Da casa em que sempre viveu, de tão espaçosa ser, seus pais reconstruíram o seu interior, conseguindo fazer duas casas independentes.
Os hábitos adquiridos, o tempo livre que tinha, a possibilidade de poder comprar as roupas que sempre gostou, já que seu marido tinha condições económicas para tal, faziam-na uma visitante constante do espaço. Passava tardes inteiras com a sua pimpolha no carrinho de bebé, pouco se preocupando com quem se cruzava ou lhe seguia o percurso, excepto quando via alguém conhecido, que com a educação que tinha recebido, cumprimentava sempre.
Seu marido era um consumidor ávido de livros e não perdia qualquer lançamento de obras famosas, para além de nos fins-de-semana ser também um frequentador do emblemático espaço comercial que de tudo tinha para além do conforto e qualidade de pessoas que utilizavam o Centro Comercial.
Já conheciam todos os cantos à casa e sabiam a localização de cada loja mas não sabiam era que no dia que iam todos juntos verem o escritor que estava presente para o lançamento de uma história de paixão e intriga, os seus passos estavam a ser seguidos por alguém.
Habituada a ter sempre o que queria e gostava, quando ia a caminho do evento, viu numa montra um casaco para a estação fria que a encantou.
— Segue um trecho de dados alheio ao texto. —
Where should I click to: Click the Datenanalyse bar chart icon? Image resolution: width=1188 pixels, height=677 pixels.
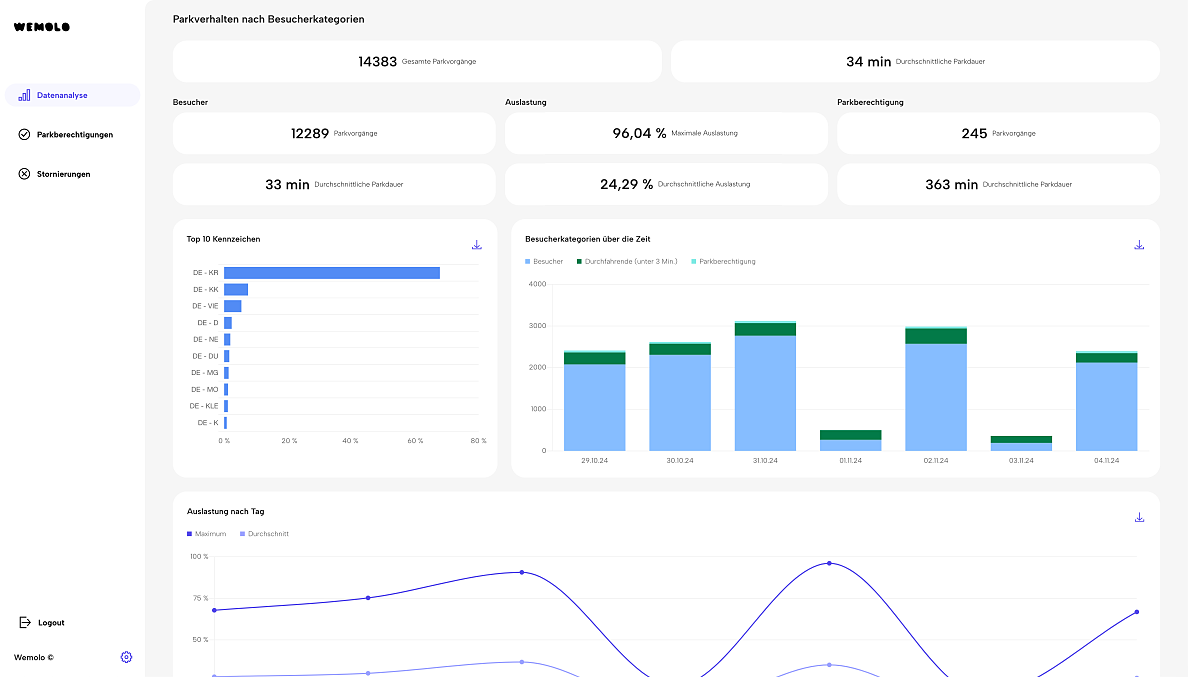coord(24,95)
Convidou-o para ir com ela só um minutinho ver o mesmo e saber o preço para quando regressassem, comprasse o mesmo, ou receber o dito como mais uma prenda de quem tudo lhe dava.
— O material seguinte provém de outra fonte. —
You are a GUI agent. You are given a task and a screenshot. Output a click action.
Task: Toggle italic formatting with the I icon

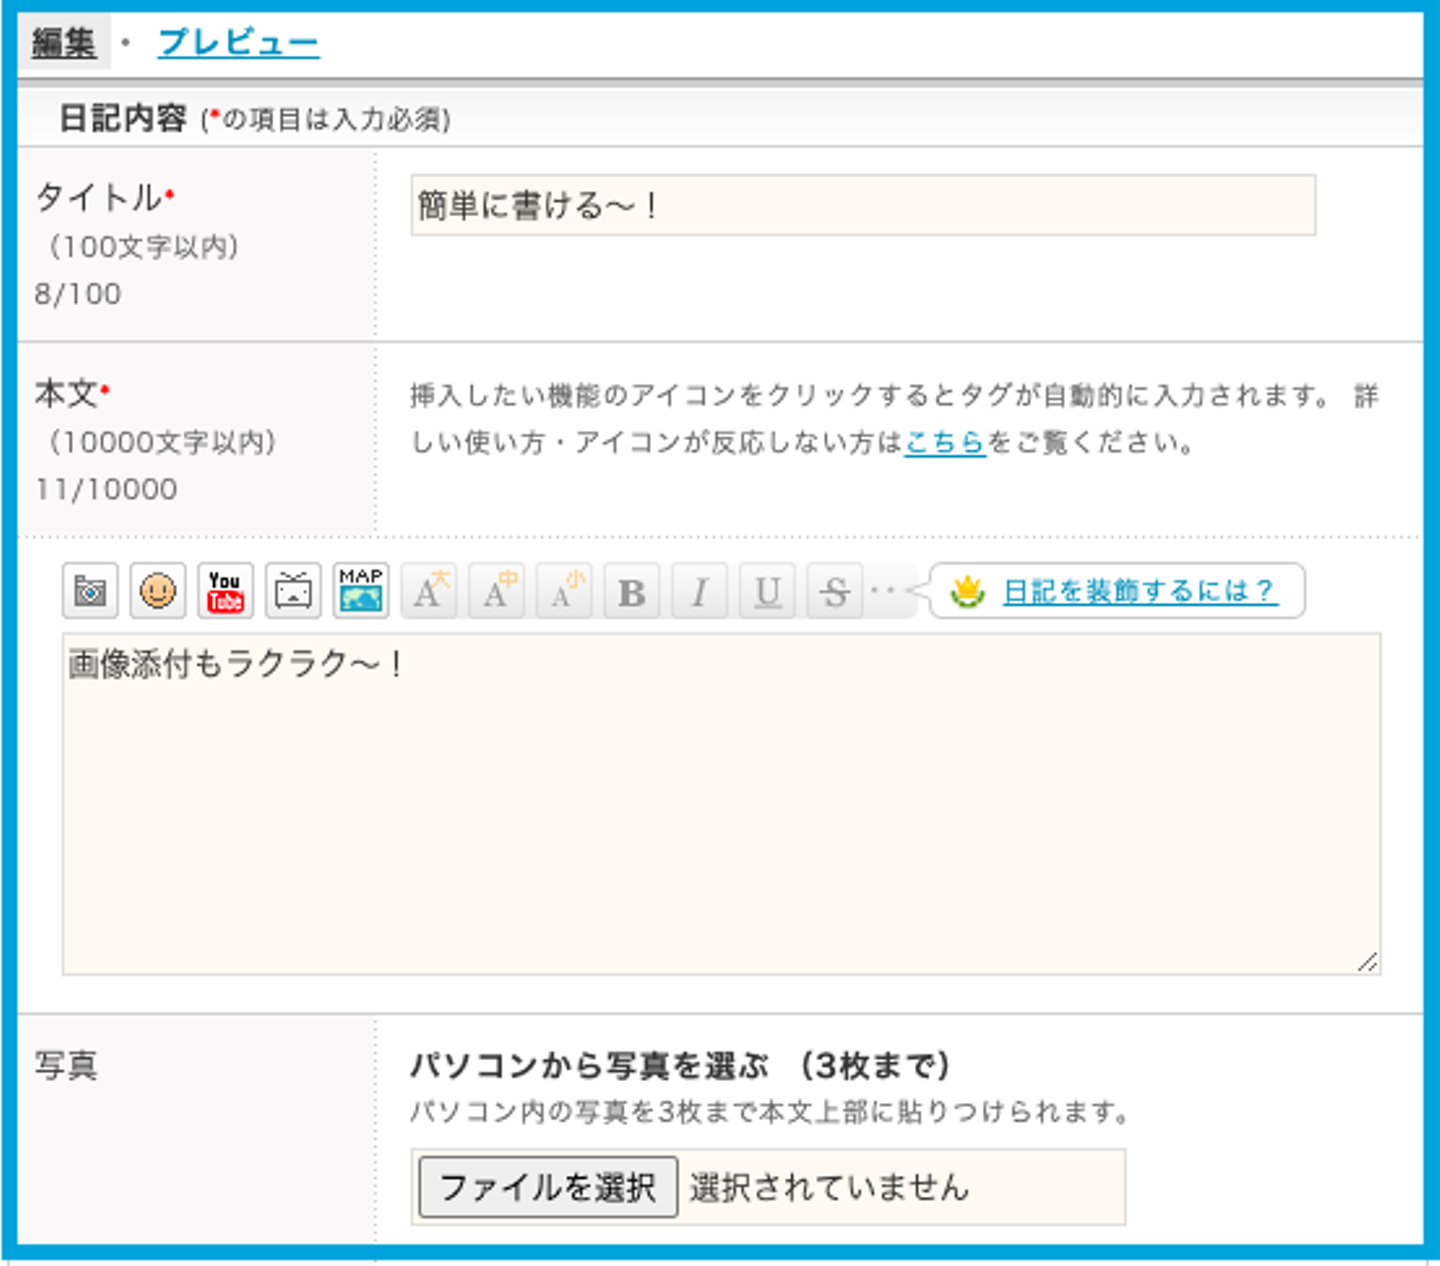(x=699, y=592)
Como era só um minutinho, deixou o carrinho à porta do estabelecimento e quem nele dormia como um anjo para apreciarem o que tanto lhe tinha chamado a atenção.
Sem saberem explicar como, o carrinho e a sua querida bebé, tinha desaparecido num ápice que nem o Vento conseguia ser tão rápido.
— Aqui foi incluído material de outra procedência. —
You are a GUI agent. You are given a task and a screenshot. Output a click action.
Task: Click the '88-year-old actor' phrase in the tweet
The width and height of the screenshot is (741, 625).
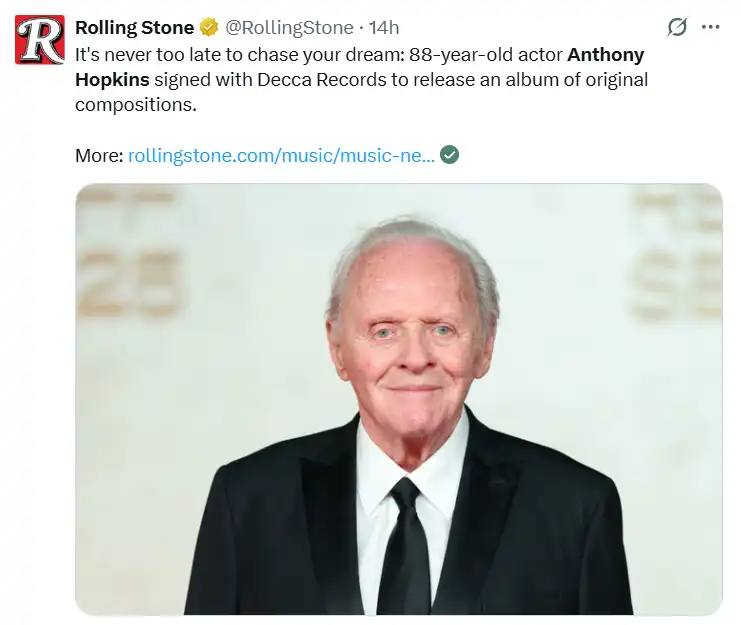coord(486,55)
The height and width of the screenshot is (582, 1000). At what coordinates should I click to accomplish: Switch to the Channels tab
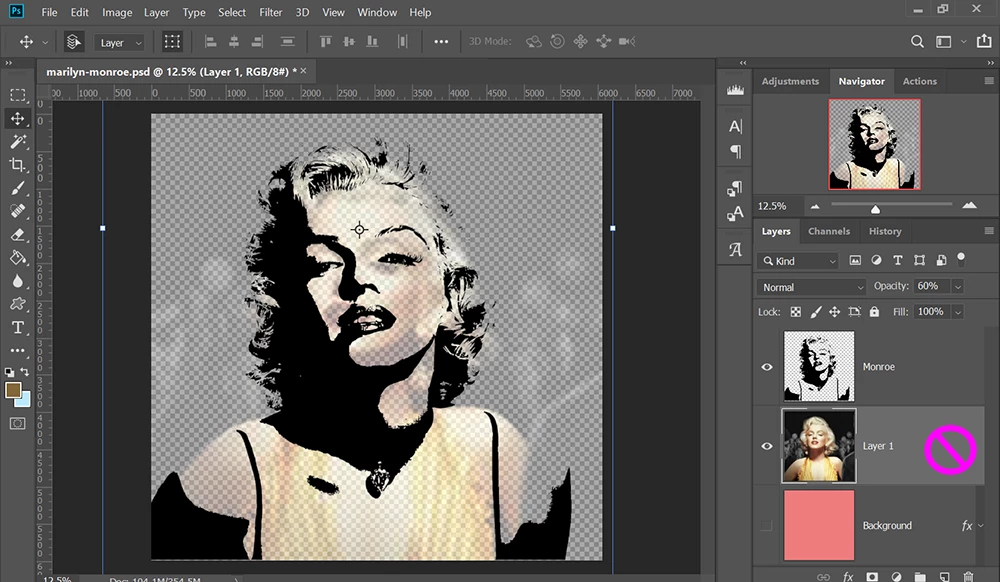point(828,231)
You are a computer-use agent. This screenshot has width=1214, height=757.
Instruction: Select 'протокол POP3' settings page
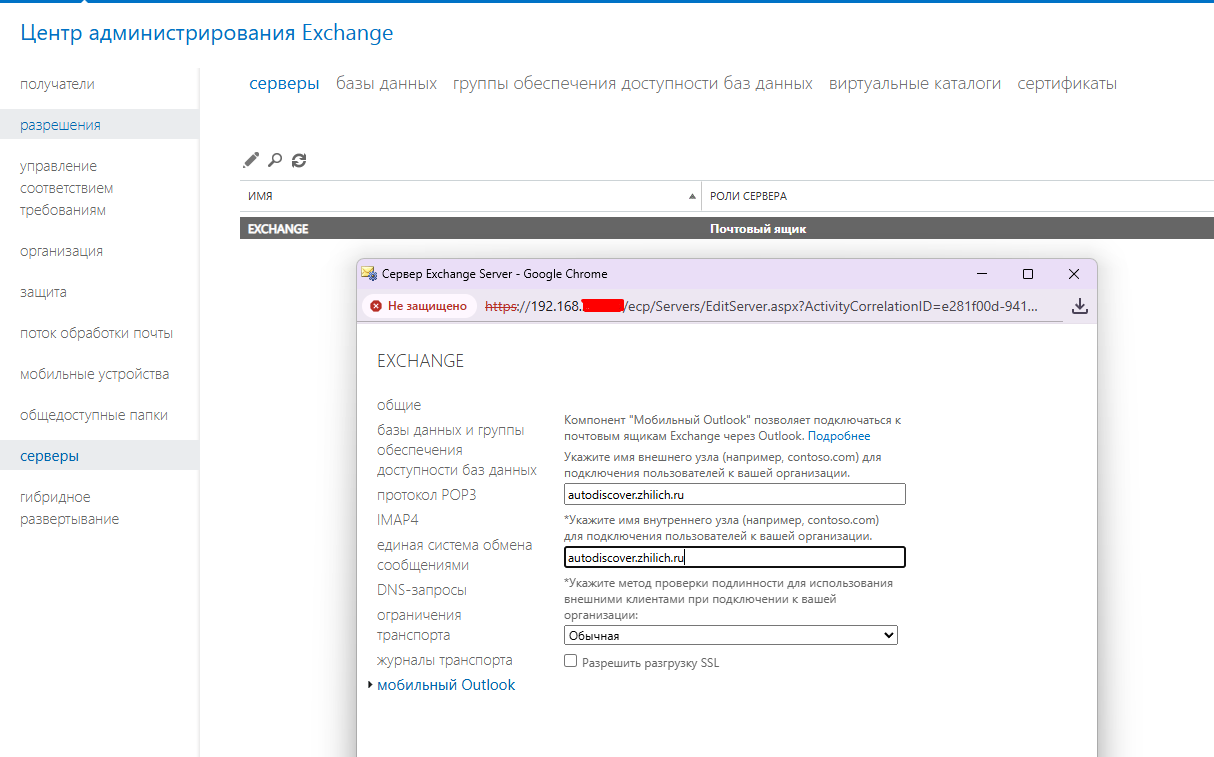426,495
Gritos profundos e loucos, lágrimas de raiva e culpa, alvoroços de o mundo ter acabado sem avisar, palavras sem nexo e uma confusão maior que a babilónia, alertaram tudo e todos, que numa rapidez nunca vista, centenas de pessoas se puseram a correr por tudo que era zona comercial e não só.
Valeu-lhes a segurança interna e a tecnologia usada que filma tudo e todos, para em centésimas de segundo os écrans algures escondidos mostrarem que alguém no parque subterrâneo tentava meter à força no interior de um automóvel algo de muito estranho. Bloqueada a saída, a mãe que não podia ser mãe devolveu a quem era mãe, aquilo que lhe pertencia.
Hoje, grandes espaços comerciais ou confusões, nem vê-los, porque, um dia alguém desejou, cobiçou e tentou roubar aquilo que mais querido há neste mundo: uma filha.